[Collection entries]
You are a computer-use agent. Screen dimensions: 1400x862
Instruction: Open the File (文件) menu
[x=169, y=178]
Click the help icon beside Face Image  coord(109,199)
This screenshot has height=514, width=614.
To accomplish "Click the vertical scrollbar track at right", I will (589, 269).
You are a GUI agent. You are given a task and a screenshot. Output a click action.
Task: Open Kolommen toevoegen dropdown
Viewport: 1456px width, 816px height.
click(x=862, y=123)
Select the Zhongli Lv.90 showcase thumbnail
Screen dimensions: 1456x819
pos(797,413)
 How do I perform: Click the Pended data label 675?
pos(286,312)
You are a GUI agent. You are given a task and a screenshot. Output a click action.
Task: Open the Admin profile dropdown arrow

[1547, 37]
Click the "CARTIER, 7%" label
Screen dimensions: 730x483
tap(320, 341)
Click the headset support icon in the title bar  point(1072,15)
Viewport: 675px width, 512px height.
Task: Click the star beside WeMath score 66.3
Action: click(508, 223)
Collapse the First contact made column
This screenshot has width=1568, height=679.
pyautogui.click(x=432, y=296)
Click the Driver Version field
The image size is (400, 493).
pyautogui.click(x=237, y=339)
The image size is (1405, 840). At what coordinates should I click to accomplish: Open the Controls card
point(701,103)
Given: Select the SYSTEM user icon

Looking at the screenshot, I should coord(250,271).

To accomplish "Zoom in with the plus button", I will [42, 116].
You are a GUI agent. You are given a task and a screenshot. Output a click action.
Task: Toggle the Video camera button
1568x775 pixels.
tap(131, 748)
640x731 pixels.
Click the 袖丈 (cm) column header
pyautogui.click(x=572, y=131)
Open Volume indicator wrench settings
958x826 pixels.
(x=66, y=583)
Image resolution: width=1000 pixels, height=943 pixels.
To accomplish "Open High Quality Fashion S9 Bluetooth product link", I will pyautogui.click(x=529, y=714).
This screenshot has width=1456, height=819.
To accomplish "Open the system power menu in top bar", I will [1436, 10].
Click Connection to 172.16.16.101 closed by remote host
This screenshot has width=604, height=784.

GIVEN EXERCISE — Starting at the row that contains "This screenshot has height=514, width=614." and continuing through the last row, repeat the rows with "GUI agent" swapped for "computer-use agent" and nothing else changed.

EXERCISE RESULT —
This screenshot has height=514, width=614.
To accomplish "Click the vertical scrollbar track at right", I will (589, 269).
You are a computer-use agent. You are given a task and a screenshot. Output a click action.
Task: Open Kolommen toevoegen dropdown
Viewport: 1456px width, 816px height.
click(x=862, y=123)
Select the Zhongli Lv.90 showcase thumbnail
Screen dimensions: 1456x819
pos(797,413)
 How do I perform: Click the Pended data label 675?
pos(286,312)
You are a computer-use agent. You are given a task and a screenshot. Output a click action.
Task: Open the Admin profile dropdown arrow

[1547, 37]
Click the "CARTIER, 7%" label
Screen dimensions: 730x483
tap(320, 341)
Click the headset support icon in the title bar  point(1072,15)
Viewport: 675px width, 512px height.
Task: Click the star beside WeMath score 66.3
Action: click(508, 223)
Collapse the First contact made column
This screenshot has width=1568, height=679.
pyautogui.click(x=432, y=296)
Click the Driver Version field
The image size is (400, 493).
pyautogui.click(x=237, y=339)
The image size is (1405, 840). At what coordinates should I click to accomplish: Open the Controls card
point(701,103)
Given: Select the SYSTEM user icon

Looking at the screenshot, I should coord(250,271).

To accomplish "Zoom in with the plus button", I will [42, 116].
You are a computer-use agent. You are given a task and a screenshot. Output a click action.
Task: Toggle the Video camera button
1568x775 pixels.
tap(131, 748)
640x731 pixels.
Click the 袖丈 (cm) column header
pyautogui.click(x=572, y=131)
Open Volume indicator wrench settings
958x826 pixels.
(x=66, y=583)
Image resolution: width=1000 pixels, height=943 pixels.
To accomplish "Open High Quality Fashion S9 Bluetooth product link", I will pyautogui.click(x=529, y=714).
This screenshot has width=1456, height=819.
To accomplish "Open the system power menu in top bar", I will [1436, 10].
Click Connection to 172.16.16.101 closed by remote host
This screenshot has width=604, height=784.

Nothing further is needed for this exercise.